Although, the recommendations made by FLNRO are guidance measures, they will have an impact as projects like, local businesses, guides, and tourism operators endeavour to stay safe and follow the protocols suggested by the province.

“When COVID-19 spread, travel became restricted,” added Perepolkin. “Our guides can no longer take visitors or even local residents on guided trips. We Sport Fish now asks people to stay home, and enjoy BC later. We still post fishing reports, news, and stories, but our focus has changed from promoting the region to providing information to keep house-bound anglers interested and dreaming of visiting when it is safe to do so.”

FLNRO also announced the cancellation of the Learn to Fish Program and the rod-loaning programs run by Freshwater Fisheries Society of BC (FFSBC), and notified the public that CORE examiners may suspend in-person examination.

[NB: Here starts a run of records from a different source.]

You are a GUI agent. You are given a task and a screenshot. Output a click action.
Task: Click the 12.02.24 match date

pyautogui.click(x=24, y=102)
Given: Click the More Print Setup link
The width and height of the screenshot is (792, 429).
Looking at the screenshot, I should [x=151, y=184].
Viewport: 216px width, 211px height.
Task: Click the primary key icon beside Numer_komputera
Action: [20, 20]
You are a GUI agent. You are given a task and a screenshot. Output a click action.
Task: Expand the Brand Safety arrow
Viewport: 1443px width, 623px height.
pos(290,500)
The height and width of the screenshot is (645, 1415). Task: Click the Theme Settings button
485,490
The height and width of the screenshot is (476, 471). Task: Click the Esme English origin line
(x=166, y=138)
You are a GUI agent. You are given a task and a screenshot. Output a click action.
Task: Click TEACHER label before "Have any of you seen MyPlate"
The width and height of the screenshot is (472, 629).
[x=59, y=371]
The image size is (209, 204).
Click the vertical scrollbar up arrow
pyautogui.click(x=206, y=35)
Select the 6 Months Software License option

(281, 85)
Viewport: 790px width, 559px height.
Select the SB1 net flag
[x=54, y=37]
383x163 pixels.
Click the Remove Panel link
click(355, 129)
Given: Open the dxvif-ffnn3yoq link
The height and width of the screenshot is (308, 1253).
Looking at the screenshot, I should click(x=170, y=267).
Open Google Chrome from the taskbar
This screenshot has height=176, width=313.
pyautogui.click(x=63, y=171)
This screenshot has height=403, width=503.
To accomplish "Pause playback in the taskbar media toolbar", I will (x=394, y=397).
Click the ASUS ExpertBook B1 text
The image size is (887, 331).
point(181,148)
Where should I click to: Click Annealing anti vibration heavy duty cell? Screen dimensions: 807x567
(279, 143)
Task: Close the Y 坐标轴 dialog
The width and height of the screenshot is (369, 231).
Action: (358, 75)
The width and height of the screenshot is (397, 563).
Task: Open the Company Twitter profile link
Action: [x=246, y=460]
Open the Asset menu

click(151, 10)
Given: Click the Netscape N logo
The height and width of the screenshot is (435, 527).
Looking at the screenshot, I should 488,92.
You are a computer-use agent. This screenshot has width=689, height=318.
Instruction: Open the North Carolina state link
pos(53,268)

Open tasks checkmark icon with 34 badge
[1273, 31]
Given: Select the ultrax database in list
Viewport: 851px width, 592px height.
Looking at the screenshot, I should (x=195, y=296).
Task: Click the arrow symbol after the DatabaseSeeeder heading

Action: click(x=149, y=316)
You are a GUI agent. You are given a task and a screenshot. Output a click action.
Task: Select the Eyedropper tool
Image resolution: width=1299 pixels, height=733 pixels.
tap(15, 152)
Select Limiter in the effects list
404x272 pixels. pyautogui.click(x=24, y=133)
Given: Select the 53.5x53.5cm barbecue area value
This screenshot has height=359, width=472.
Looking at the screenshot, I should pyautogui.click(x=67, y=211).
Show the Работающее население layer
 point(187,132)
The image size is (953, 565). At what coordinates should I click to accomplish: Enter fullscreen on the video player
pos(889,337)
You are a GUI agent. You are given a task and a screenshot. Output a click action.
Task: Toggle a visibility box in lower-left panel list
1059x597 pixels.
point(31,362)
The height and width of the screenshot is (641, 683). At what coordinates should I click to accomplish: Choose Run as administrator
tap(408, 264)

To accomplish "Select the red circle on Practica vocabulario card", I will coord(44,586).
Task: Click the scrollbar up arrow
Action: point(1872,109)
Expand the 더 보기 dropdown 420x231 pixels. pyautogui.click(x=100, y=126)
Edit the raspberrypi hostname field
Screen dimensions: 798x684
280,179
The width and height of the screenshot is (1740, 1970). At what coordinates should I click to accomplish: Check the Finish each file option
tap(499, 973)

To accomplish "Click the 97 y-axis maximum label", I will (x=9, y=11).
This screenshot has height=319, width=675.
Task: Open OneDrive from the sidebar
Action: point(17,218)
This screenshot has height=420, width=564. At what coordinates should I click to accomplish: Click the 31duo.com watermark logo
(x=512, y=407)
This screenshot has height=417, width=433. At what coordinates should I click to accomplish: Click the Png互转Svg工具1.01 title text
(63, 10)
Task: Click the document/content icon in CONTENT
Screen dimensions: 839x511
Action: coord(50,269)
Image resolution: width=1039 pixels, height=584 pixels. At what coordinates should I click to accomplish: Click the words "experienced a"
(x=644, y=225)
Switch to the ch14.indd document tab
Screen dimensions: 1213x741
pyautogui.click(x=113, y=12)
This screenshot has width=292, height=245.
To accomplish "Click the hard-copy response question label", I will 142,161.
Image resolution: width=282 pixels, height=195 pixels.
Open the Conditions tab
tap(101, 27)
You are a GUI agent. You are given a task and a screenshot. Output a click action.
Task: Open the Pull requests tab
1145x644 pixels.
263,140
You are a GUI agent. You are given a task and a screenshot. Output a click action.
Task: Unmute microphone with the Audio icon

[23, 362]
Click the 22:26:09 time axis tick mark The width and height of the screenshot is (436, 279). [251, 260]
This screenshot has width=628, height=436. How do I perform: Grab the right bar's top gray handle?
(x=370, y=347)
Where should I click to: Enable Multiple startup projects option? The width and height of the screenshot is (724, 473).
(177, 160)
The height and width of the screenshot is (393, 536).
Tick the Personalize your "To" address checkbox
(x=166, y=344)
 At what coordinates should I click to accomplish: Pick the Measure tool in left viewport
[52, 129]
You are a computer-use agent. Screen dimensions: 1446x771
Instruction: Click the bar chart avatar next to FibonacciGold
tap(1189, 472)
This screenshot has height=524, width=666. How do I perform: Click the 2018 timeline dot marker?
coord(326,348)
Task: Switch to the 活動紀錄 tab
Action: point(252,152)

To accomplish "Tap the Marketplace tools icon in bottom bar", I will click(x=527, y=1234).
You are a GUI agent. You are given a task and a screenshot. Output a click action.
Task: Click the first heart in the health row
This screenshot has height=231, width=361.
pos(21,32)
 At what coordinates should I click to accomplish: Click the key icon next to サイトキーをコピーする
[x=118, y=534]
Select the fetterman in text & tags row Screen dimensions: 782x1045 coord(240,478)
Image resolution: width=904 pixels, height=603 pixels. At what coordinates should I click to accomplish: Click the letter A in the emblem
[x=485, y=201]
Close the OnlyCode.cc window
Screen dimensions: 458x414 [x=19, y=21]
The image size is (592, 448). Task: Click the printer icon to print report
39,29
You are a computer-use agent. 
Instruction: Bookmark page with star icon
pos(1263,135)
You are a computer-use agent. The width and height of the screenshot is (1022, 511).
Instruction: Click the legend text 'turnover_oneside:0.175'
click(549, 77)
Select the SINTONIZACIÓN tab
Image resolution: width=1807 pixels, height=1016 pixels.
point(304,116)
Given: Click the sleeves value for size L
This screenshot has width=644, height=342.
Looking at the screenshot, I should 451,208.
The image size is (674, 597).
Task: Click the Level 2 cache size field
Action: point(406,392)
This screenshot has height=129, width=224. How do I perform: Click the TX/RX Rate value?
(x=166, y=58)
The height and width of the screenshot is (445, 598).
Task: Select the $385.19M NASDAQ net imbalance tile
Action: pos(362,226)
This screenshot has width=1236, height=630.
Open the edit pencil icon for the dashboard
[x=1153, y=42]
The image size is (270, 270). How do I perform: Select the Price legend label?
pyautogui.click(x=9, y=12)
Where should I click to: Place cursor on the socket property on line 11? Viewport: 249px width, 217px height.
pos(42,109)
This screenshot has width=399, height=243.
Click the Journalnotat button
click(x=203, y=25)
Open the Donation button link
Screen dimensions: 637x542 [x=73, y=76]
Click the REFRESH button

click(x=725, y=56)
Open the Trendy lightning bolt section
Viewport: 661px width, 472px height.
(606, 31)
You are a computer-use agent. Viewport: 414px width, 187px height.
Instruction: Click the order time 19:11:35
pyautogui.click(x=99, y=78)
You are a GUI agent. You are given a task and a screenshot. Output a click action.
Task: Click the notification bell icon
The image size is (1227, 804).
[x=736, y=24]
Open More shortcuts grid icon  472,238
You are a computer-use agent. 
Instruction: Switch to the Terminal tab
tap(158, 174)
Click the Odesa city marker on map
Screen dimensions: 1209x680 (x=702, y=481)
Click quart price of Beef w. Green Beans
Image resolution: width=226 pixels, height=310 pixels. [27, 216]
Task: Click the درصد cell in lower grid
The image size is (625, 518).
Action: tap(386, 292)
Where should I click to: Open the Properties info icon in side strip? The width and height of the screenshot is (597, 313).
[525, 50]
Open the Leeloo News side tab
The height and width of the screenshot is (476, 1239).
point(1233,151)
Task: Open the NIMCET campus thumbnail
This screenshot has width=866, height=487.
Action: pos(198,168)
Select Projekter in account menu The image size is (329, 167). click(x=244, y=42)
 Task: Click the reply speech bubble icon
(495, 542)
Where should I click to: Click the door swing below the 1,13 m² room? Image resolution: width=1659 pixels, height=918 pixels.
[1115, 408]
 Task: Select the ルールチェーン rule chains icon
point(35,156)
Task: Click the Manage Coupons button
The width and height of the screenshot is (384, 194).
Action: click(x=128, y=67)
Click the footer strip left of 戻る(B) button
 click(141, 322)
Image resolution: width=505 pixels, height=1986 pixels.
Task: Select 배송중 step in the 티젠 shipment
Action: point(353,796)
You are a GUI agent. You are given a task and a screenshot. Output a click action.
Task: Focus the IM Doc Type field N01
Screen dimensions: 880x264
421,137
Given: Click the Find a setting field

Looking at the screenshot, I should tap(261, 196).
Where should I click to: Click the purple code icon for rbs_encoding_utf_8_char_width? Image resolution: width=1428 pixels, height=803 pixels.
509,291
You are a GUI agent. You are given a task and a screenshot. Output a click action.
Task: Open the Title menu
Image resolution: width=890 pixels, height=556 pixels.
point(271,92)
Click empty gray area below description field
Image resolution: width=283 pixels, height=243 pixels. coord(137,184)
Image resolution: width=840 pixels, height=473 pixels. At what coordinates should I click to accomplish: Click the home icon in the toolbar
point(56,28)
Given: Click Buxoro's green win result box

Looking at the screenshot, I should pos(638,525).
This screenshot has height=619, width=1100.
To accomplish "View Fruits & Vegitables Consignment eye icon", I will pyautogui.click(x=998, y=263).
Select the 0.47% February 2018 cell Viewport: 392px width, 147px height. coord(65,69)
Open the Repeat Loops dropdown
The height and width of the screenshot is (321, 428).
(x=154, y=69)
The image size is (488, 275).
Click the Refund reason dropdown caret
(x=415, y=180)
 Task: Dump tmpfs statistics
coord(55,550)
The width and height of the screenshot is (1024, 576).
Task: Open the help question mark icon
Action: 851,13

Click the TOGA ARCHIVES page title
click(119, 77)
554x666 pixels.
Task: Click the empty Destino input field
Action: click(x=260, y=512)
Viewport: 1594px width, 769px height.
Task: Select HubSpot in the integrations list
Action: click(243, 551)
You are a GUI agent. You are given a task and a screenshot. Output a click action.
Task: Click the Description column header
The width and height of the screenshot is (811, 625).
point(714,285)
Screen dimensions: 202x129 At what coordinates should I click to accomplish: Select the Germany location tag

The Conservation Officer Service is continuing to operate across BC and will be enforcing new restrictions and old ones.

Anglers are also allowed to carry digital copies of their fishing licenses, such as a photo or email of original document on their phone or other electronic device, unless fishing for a species where a retention record is required.

The message is clear: enjoy the outdoors, but do so responsibly and follow the recommendations.

“Like so many of us, we look forward to that day we can welcome visitors to fish in our river, eat in our restaurants, stay in our hotels, and shop in our local stores,” added Perepolkin. “The dream of a new tourism sector based on sport fishing is alive and well, it is just on hold until this passes.”